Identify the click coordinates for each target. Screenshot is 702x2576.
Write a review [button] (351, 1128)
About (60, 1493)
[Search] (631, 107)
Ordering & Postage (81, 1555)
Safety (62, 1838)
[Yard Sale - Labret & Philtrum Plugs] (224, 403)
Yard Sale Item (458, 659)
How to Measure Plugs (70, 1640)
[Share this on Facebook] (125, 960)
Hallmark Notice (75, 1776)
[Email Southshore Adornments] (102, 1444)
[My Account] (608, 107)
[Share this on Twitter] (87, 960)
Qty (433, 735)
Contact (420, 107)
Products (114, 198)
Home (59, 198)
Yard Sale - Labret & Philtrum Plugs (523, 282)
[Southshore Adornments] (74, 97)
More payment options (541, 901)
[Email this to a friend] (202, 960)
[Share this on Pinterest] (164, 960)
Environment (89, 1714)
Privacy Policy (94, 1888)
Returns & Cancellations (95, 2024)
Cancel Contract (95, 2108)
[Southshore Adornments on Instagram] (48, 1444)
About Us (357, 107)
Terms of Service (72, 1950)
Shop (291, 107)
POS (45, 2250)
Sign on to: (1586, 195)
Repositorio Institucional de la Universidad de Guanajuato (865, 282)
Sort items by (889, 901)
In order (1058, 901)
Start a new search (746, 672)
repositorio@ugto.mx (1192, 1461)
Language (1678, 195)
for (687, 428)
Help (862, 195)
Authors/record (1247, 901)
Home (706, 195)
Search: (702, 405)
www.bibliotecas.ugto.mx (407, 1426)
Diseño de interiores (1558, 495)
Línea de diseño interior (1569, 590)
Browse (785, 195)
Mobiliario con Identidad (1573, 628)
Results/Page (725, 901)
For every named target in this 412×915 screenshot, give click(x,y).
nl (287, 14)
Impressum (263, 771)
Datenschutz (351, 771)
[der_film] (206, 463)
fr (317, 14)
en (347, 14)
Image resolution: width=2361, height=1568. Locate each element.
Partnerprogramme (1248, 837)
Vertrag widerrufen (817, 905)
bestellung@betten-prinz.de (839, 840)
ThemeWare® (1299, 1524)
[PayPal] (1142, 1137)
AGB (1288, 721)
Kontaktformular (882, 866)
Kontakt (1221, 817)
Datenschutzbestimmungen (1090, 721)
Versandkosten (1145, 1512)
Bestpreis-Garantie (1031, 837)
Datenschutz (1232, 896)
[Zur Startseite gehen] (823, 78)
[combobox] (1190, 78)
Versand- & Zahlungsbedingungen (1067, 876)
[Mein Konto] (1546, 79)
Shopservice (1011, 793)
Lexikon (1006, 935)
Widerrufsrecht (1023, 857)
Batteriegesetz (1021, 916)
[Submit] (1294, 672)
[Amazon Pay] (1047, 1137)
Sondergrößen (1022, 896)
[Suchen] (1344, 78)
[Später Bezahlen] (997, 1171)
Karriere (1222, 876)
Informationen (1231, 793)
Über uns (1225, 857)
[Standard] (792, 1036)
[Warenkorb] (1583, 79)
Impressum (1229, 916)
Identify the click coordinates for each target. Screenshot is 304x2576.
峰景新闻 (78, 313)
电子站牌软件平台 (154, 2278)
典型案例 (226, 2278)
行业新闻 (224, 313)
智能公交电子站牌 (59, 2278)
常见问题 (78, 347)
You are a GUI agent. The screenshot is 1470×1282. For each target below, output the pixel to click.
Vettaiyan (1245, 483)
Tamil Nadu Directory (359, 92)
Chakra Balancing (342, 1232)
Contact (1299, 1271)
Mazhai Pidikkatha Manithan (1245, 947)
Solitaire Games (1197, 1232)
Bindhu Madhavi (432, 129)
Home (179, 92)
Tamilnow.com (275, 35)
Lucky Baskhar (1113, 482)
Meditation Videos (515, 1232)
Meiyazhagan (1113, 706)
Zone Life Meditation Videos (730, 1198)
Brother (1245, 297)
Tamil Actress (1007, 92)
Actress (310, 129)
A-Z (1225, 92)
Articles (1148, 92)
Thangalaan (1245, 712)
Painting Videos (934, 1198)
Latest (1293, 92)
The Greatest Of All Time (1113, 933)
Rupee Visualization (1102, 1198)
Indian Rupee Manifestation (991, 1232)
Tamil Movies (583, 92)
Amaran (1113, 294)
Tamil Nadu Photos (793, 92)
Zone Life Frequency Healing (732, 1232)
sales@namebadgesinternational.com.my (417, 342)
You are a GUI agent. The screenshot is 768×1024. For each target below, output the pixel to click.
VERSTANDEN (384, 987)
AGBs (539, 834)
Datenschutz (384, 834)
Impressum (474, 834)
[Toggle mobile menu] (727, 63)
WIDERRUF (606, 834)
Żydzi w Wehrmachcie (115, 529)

********

Work to complete:
In the records above, how many lines contain the string "Email"? Reply with the number only.

Output of the exercise:
2